Теперь идут медленно. Первая же улочка пошла в гору, зазмеилась узкими поворотами. Двигатели низко гудят. Только этот гул, больше никаких звуков. В бойницах крадется ночь. Луна кое-как выуживает из темноты каменный забор - мостовую - угол - каменный забор.
- Подстанцию сожгли, - обращаясь к водителю, Кочеулов иронично вздыхает - Поголовная пиромания. Просто хочется рвать и метать, рвать и метать!
С водителем он говорит не так, как со взводом. Говорит с ним по-свойски, запросто, хоть и подшучивает через слово.
- Ну что опять ноешь, Решёткин?
- Да Решетов я, товарищ лейтенант. Домой мне пора, понимаете… Я же уже почти гражданский, понимаете… А меня, бля, в эту заварушку! На хрен она мне впала!
- Будь героем, Рикошеткин. Девки на гражданке, знаешь, как любят героев - у-у, пищат! Падают и бьются в конвульсиях.
Спиной к двигательному отсеку прилип капитан Синицын, товарищ военврач. Ростом с фонарный столб, с дебелым скуластым лицом, на котором как горчичное семечко в поле посеян маленький носик. Тесно фонарному столбу в БТРе, ох тесно.
Когда у Мити загноился и распух уколотый иголкой палец, тов. военврач усадил его на табурет и сунул ему в зубы прямоугольную пластину из коричневого слоистого пластика, изрядно покусанную. Улыбнулся, хлопнул по плечу:
- Анестезия.
Он разложил вату, йод, металлическую ванночку.
- Панариций, - объяснил он - Минута делов, - и вытащил из кармана халата ножницы - Смотри, не дёргайся.
…Прижимая локтем фуражку, Синицын всё ёрзает, пытается поудобней расположить колени.
- Ребят, - зовет он каким-то больным голосом - А у вас автоматы заряжены?
Ребята смущены. Все-таки отвечают:
- Заряжены.
- А патроны боевые?
На это уже никто не отзывается. Патроны-то и впрямь боевые. Предохранители вниз, затворы передернуты, пальцы играют по ребрышку спусковых крючков.
Будем гуманными людьми.
Девки любят героев.
Вчера вечером они затачивали саперные лопатки. "- Хорошо затачивайте, - говорил подполковник Стодеревский, прохаживаясь вдоль орудующих наждачкой бойцов - Чтобы ржавчины нигде не было. Когда будете бить, чтобы не случилось заражения крови".
БТР совсем сбросил скорость, тянется как гигантская злая черепаха. Водитель Решетов канючит вовсю:
- Домой мне, домой… Приказ через неделю.
- Что там? - Кочеулов приник к смотровой щели.

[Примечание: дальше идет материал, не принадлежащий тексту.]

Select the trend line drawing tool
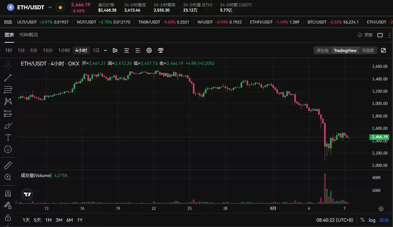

- Горит, - не меняя кислого тона говорит Решетов - Горит, сука. Пожарная машина? Да? Точно! Вон, пожарная машина горит.
- Х…ня нездоровая.
Всполохи и тени уже прыгают по чешуе мостовой, просачиваются вовнутрь через бойницы. БТР берет вправо, вправо.
- Домой мне…
И вдруг валится на бок.
- Спокойно, ребятки, спокойно! - кричит товарищ военврач.
- Сука! Сука!
Транспортер тяжело ухает правым боком в камень, и останавливается. Локти уткнулись в лица, пальцы вынимаются из-под прикладов. В кутерьме и карусели падения никто не придавил спусковой крючок… пули запрыгали бы от стенки к стенке. Обошлось, обошлось.
- Спок-койно, ребятки, - шепчет военврач, сложенный коленями к груди в большущий эмбрион.
Загорается свет.
- Значит так!! - Кочеулов стоит, расставив ноги, упираясь в зависшее над головой сиденье водителя - Сейчас открываете люк и быстро, повторяю, быстро выскакиваете и занимаете позицию для стрельбы лежа. Если будете делать это медленно, вас перестреляют как куропаток! Вперед!
Боковой люк над Митей. Он отбивает ручку замка и, распрямляясь, выталкивает люк плечами.